* Required action: Could you reproduce the lines below from the one with "Click the green 'Всё в Winamp' button" through the one with "The image size is (1056, 724)."? Keep both ends and add nothing.

* Data for this exercise:
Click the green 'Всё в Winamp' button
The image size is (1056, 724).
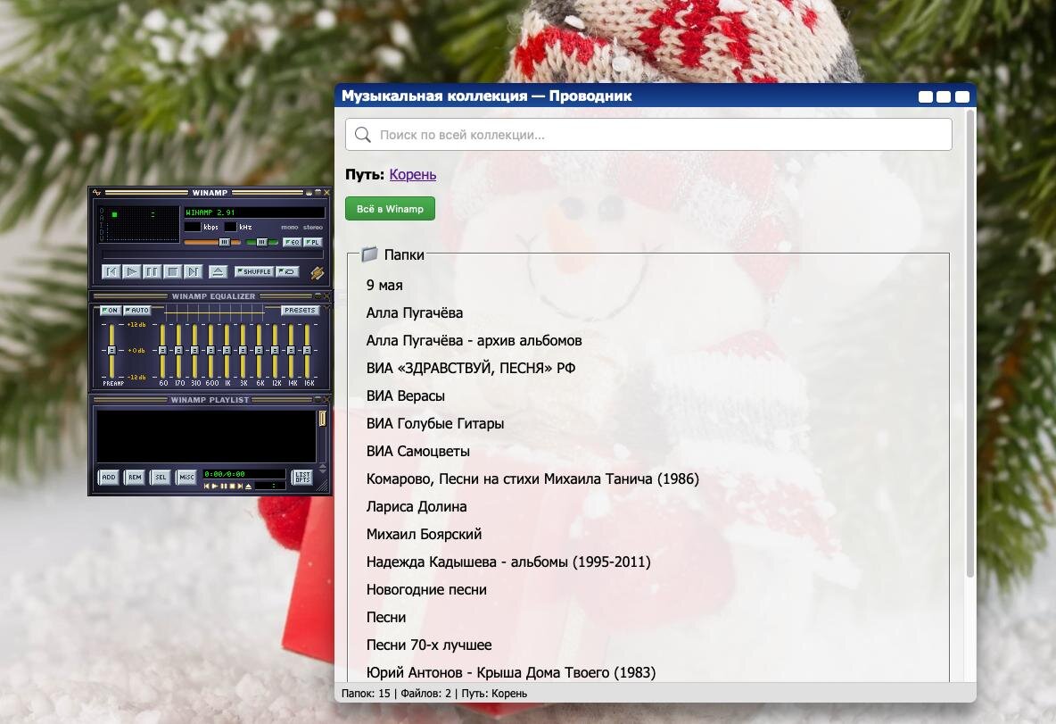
* * *
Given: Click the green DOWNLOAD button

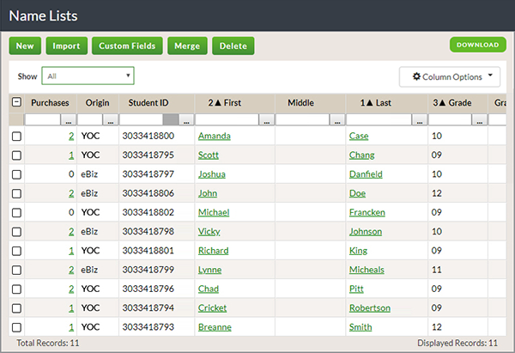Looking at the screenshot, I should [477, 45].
==
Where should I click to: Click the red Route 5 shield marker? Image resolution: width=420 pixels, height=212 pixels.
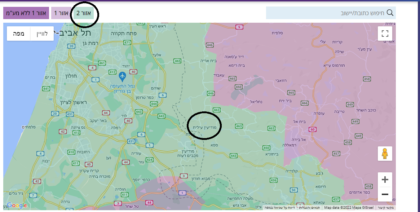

* Output of the exercise:
Click the green 'Всё в Winamp' button
The image size is (1056, 724).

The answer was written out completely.